Module 2: What Are the Contributing Factors to Poverty’s Pervasiveness?

How is it that a society allows such a paucity of capabilities to develop? What are the social, political, economic, environmental, and cultural contributions to such a dearth of choice and freedom?

Dr. Paul Farmer—physician and anthropologist who co-founded Partners in Health, a non-profit working all over the world to provide “a preferential option for the poor in health care”—has publicized in several of his books (Pathologies of Power and Infections and Inequalities, for example) his viewpoint on why poverty exists.(1) Farmer blames “structural violence,” which he defines as the “large-scale social forces—racism, gender inequality, poverty, political violence and war, and sometimes the very policies that address them—that often determine who falls ill and who has access to care.”(2)

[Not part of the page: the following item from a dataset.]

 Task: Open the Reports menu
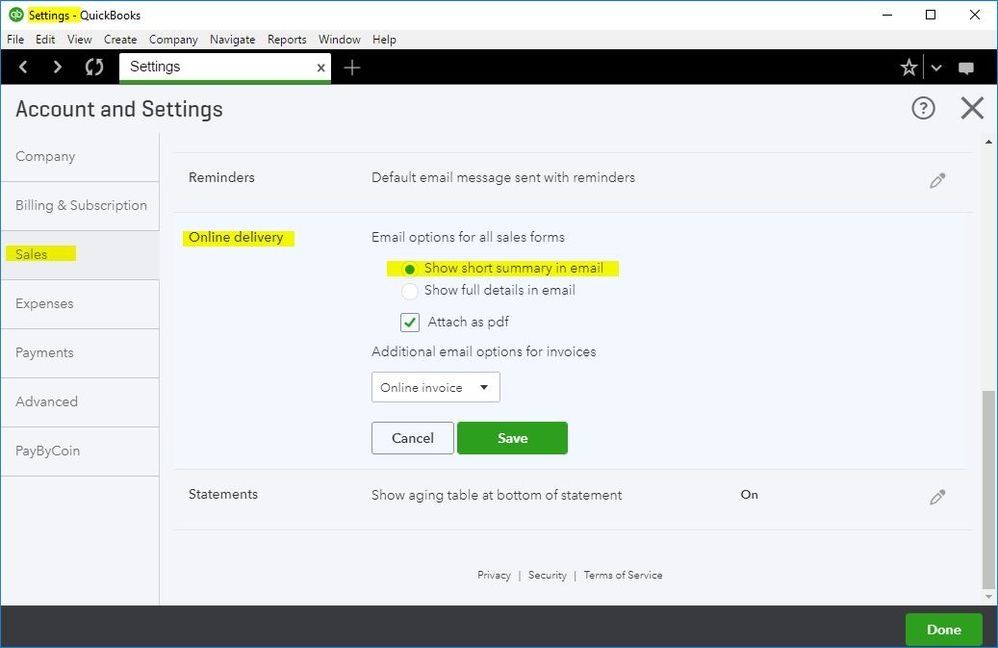(x=286, y=40)
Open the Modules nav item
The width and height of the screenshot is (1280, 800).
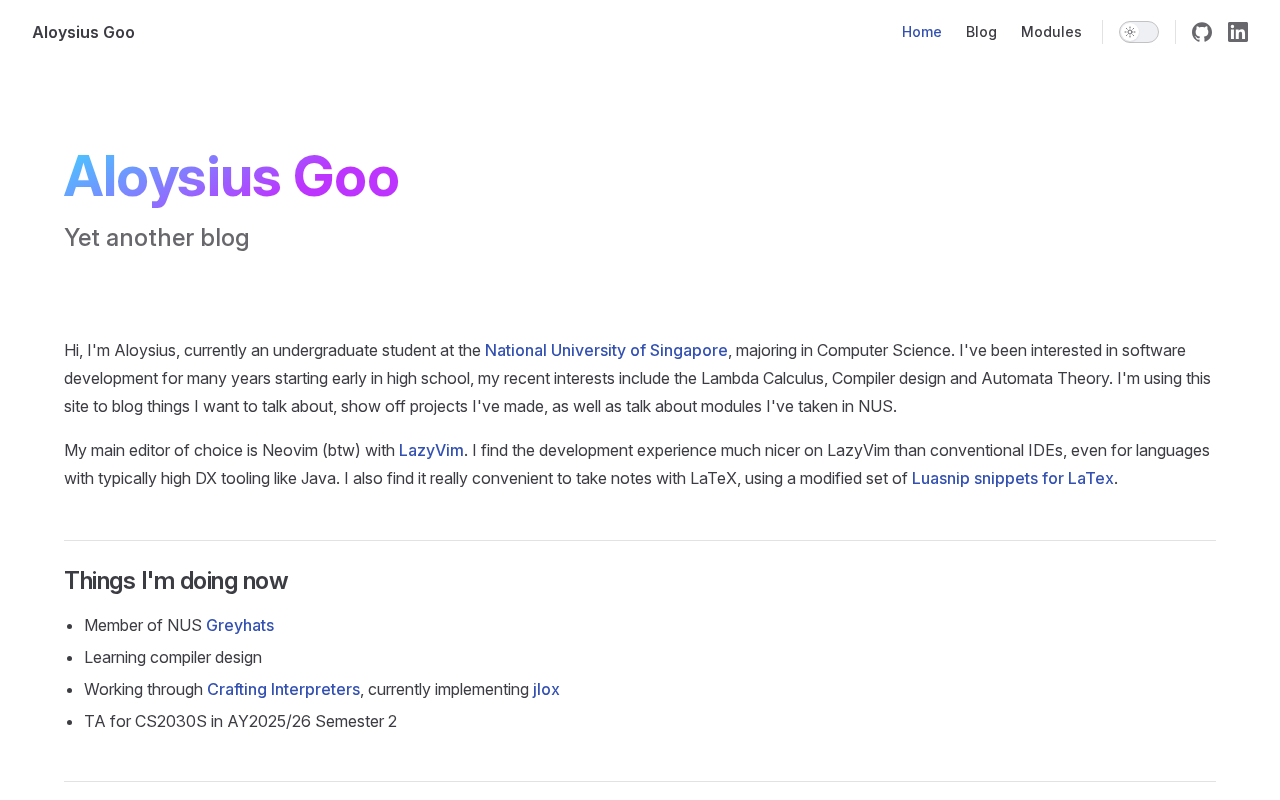1051,32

“Structural violence, a term coined by Johan Galtung and by liberation theologians during the 1960s, describes social structures—economic, political, legal, religious, and cultural—that stop individuals, groups, and societies from reaching their full potential. In its general usage, the word violence often conveys a physical image; however, according to Galtung, it is the ‘avoidable impairment of fundamental human needs or … the impairment of human life, which lowers the actual degree to which someone is able to meet their needs below that which would otherwise be possible.’ Structural violence is often embedded in longstanding ‘ubiquitous social structures, normalized by stable institutions and regular experience.’ Because they seem so ordinary in our ways of understanding the world, they appear almost invisible … The idea of structural violence is linked very closely to social injustice and the social machinery of oppression.”(3)

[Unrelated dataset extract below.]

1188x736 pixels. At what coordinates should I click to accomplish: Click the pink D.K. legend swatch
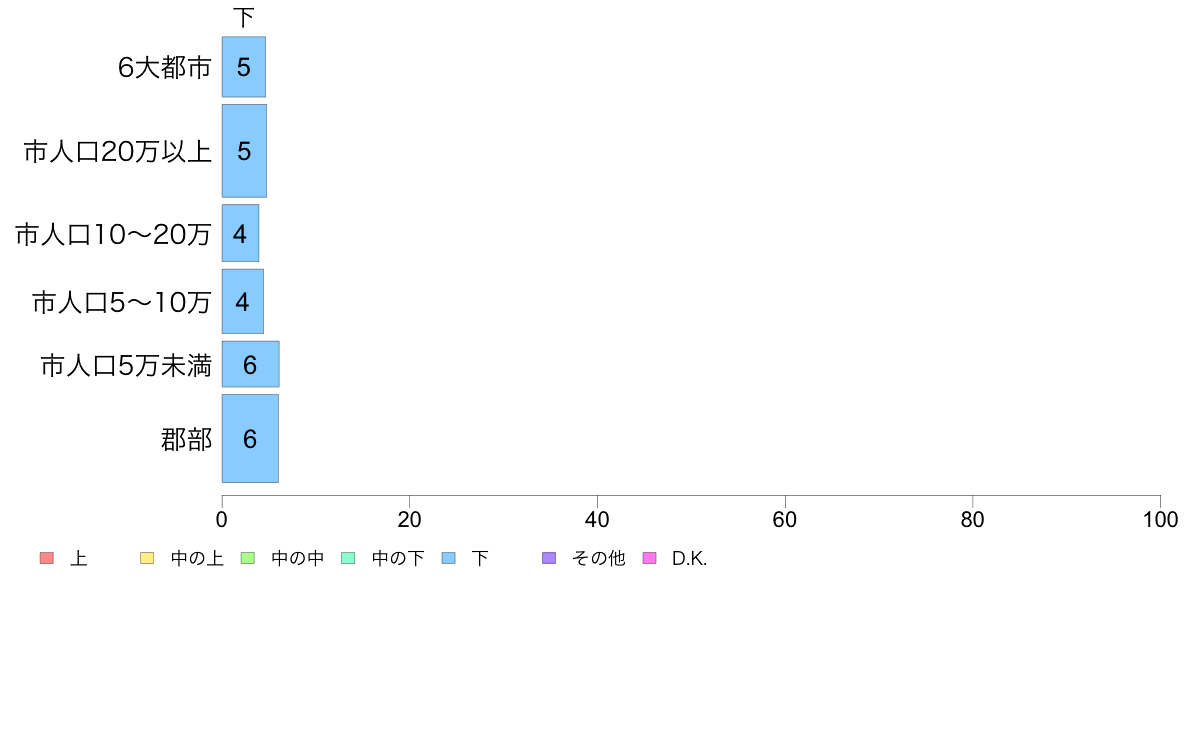[x=649, y=558]
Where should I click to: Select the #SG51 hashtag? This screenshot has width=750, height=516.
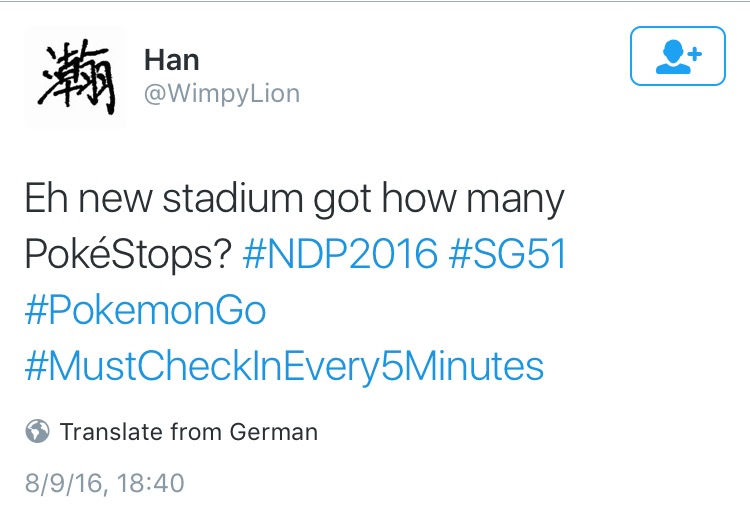tap(508, 254)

To put this concept of “structural violence” in context, Farmer offers several examples in his book Pathologies of Power. The following example is in reference to the Guatemala Civil War, the longest civil war in Latin American history in which the government killed hundreds of thousands of civilians and grassroots revolutionaries and committed egregious human rights violations against indigenous groups like the Maya.

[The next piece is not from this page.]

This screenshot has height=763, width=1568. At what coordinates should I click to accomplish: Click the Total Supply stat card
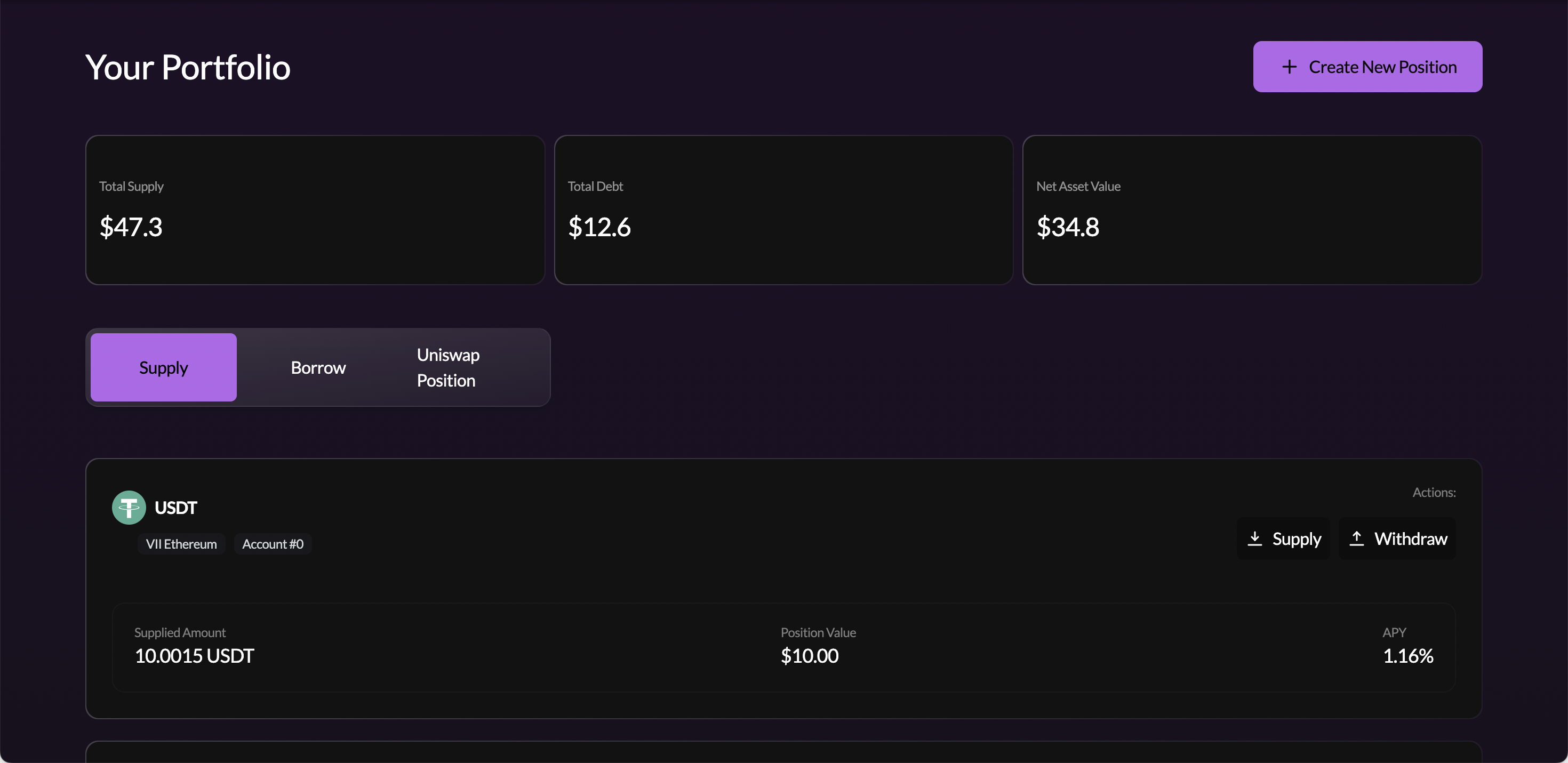point(315,210)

“To study Mayan widows without exploring the mechanisms that transformed them from wives to widows would be to miss the opportunity to reveal the inner workings of structural violence … This machinery is transnational as much as it is local. It has a history. And yet I have sat through conferences in which the fate of Mayan orphans is discussed at great length with no mention of what happened to their parents. Indeed, a focus on atomistic cultural specificities is usually the order of the day.”(4)

For an even more poignant understanding of the contours of “structural violence,” please read this chapter of Pathologies of Power entitled “Suffering and Structural Violence: A View From Below.”

As you can see, systemic structural inequalities give shape to the local manifestations of poverty and oppression. These are the inequities that Sen and Nussbaum discuss, the disparities that contribute to capability deprivation and jeopardized autonomy.

Footnotes

(1) “Partners In Health.” Accessed on 1 June 2010.

(2) Farmer, P., Keshavjee, S., Nizeye, B., and Stulac, S. “Structural Violence and Clinical Medicine.” PLOS Medicine. (24 October 2006). Accessed on 1 June 2010.

(3) Ibid.

(4) Farmer, P. Pathologies of Power. (University of California Press, 2004): 13.